An oil train burns after it derailed Wednesday morning in rural central North Dakota, prompting the evacuation of a nearby town of 20 people. Ten rail cars caught fire in the accident, but no injuries were reported. Officials were monitoring air quality and trying to determine whether waterways were affected.

No injuries were reported in the accident about 7:30 a.m. near Heimdal, about 115 miles northeast of Bismarck. Ten tanker cars on the BNSF Railway train caught fire, creating thick black smoke, state Emergency Services spokesman Cecily Fong said.

The BNSF Railway train was hauling oil from the state's Bakken patch, said Jeff Zent, spokesman for Gov. Jack Dalrymple. It wasn't immediately known whether the crude had been treated under new state rules aimed at reducing the volatility of oil from the region.

"Those are questions that will have to be answered," Zent said.

The derailment follows a string of oil-train fires linked to the crude from the Bakken region and is the first since the state in April began requiring companies to reduce the volatility of Bakken crude before it can be transported. A spokesman for BNSF Railway did not immediately respond to a request for comment.

North Dakota officials have said the rules would make the volatility of treated oil comparable to gasoline.
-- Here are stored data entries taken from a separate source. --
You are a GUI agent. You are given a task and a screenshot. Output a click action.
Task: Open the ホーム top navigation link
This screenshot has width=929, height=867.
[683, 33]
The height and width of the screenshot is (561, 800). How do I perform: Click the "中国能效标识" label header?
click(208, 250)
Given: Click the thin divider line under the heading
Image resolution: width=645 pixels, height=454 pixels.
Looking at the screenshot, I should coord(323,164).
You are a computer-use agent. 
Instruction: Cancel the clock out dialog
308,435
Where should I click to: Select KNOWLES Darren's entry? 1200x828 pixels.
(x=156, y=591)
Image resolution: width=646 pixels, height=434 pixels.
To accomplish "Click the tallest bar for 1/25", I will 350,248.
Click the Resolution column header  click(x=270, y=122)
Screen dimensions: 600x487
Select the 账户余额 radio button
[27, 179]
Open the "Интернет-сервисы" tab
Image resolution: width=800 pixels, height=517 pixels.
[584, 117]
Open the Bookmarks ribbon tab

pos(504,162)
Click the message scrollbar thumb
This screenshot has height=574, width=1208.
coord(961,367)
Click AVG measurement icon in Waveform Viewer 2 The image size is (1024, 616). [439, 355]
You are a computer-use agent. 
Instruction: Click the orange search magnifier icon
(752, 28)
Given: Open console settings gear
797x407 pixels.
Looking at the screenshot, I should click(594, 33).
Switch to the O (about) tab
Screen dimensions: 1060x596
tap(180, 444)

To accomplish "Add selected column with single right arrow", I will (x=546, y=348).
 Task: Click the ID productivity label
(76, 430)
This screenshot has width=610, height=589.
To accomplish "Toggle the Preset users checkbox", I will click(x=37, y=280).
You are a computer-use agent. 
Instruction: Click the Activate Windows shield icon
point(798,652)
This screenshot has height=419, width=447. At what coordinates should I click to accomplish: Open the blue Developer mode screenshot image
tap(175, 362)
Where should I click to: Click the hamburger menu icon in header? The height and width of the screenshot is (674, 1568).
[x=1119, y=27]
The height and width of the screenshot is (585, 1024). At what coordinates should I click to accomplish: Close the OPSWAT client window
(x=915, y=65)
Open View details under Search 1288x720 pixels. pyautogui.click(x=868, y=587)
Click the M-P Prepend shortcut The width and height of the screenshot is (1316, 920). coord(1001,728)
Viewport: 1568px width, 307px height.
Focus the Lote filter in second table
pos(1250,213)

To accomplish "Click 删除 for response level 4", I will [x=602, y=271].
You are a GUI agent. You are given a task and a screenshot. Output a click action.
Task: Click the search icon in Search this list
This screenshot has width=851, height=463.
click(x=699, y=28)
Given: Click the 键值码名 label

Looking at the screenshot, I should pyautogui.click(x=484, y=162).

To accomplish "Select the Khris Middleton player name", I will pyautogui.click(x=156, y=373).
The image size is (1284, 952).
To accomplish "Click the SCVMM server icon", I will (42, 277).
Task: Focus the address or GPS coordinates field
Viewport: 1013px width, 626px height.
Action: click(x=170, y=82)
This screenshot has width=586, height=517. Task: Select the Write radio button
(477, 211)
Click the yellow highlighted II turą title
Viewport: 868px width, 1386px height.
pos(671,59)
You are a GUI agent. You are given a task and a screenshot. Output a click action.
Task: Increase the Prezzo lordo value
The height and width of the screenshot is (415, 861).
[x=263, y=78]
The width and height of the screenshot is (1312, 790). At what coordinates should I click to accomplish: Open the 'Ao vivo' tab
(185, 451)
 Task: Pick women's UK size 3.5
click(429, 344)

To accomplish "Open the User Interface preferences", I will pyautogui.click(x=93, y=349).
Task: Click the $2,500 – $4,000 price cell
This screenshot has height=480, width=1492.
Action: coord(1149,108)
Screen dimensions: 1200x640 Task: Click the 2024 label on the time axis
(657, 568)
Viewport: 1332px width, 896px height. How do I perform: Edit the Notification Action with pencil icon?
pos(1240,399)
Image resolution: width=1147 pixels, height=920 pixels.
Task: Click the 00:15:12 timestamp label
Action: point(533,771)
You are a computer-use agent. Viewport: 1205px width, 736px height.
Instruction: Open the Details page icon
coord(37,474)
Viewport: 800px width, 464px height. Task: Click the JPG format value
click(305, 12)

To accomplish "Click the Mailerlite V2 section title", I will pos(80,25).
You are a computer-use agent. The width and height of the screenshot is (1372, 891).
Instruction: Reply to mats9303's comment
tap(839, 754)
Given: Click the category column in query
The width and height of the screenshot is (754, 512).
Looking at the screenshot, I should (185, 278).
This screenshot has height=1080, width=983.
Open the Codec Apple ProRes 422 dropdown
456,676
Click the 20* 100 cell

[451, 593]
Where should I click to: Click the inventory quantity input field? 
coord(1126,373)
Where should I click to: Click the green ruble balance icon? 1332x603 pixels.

Critics have said the state's requirements were too lax and insufficient to prevent major fires.

The Federal Railroad Administration, the National Transportation Safety Board and the Environmental Protection Agency all sent investigators to the scene of the derailment Wednesday. The EPA wants to gauge any contamination to waterways in the vicinity, spokesman Rich Mylott said.

The rail line through Heimdal runs next to an intermittent waterway known as the Big Slough, which drains into the James River about 15 miles downstream near Bremen, N.D.

There were preliminary indications that some oil from the derailed cars got into Big Slough, but it will be difficult to verify until the fire dies down and officials can get closer to the scene, state environmental health chief Dave Glatt said. In a similar incident outside Casselton in December 2013, almost all of the spilled oil was consumed in the fire, he said.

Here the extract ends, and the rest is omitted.